------ Input
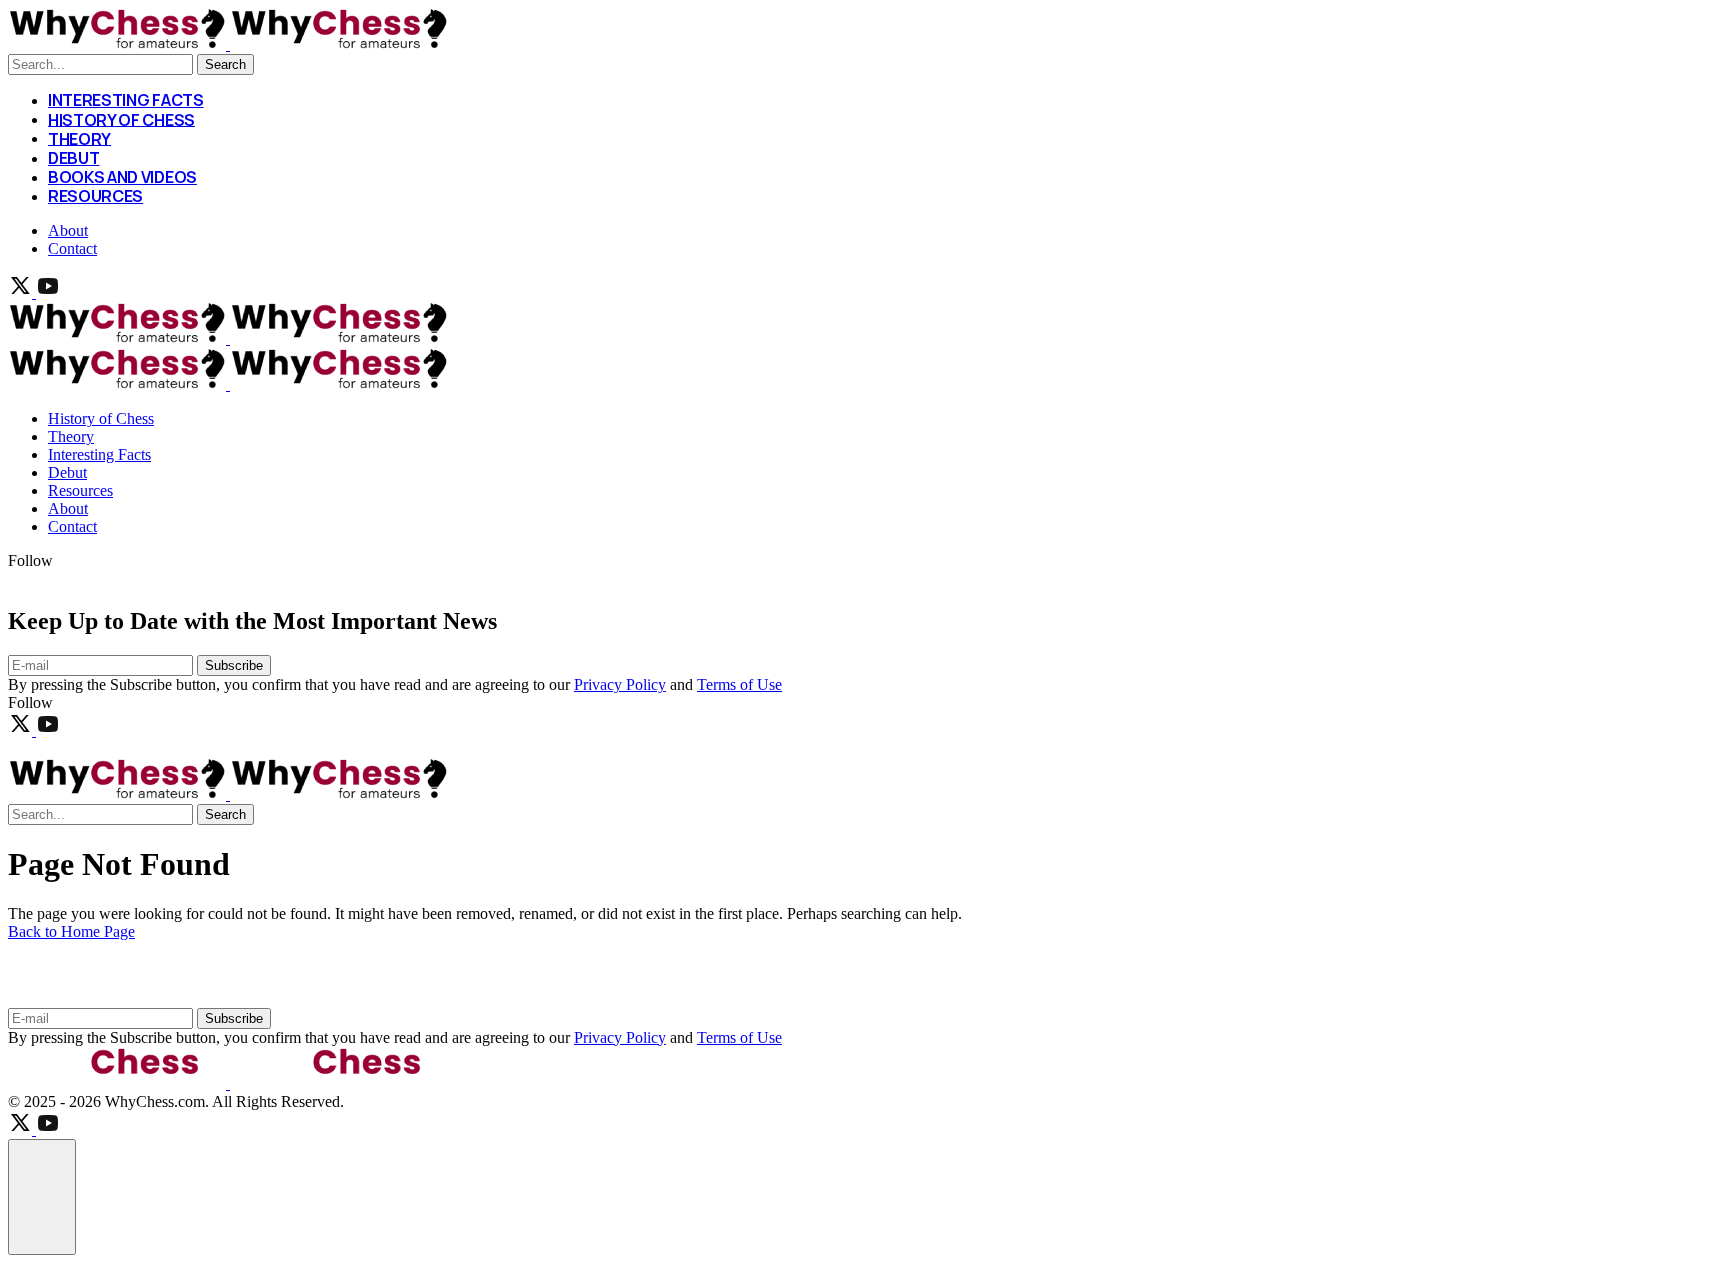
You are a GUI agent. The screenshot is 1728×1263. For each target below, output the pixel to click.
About (68, 230)
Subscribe (234, 665)
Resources (95, 196)
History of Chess (121, 119)
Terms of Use (739, 684)
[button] (42, 1197)
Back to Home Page (71, 931)
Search (225, 64)
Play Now (78, 748)
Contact (72, 248)
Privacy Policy (620, 684)
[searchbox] (100, 64)
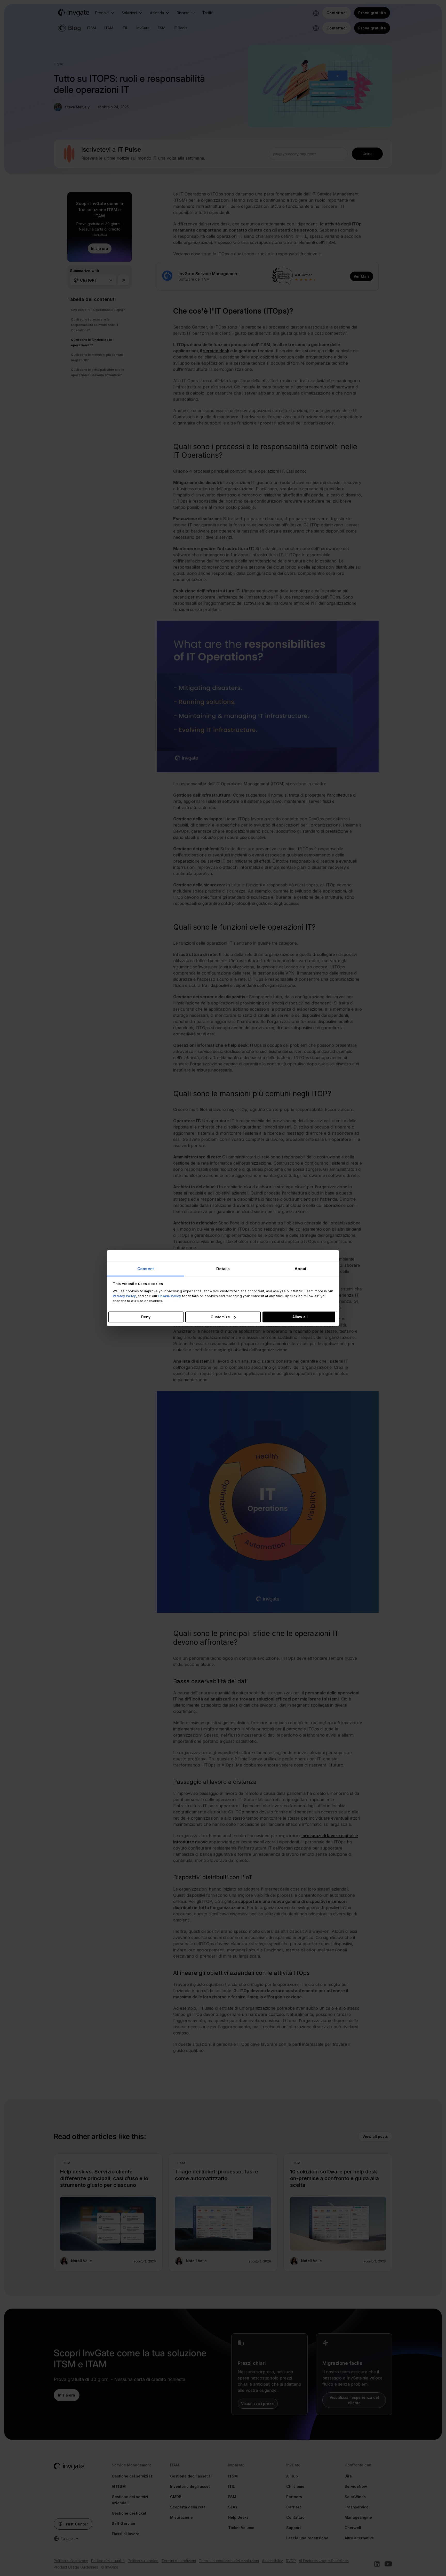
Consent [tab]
------------
§ **Required action**: The line that contains "[button] (42, 1197)" begins the range and the last line of the entries ends it; print that range exactly, without pictures.

§ **Exercise output**:
[button] (42, 1197)
Back to Home Page (71, 931)
Search (225, 64)
Play Now (78, 748)
Contact (72, 248)
Privacy Policy (620, 684)
[searchbox] (100, 64)
Consent [tab]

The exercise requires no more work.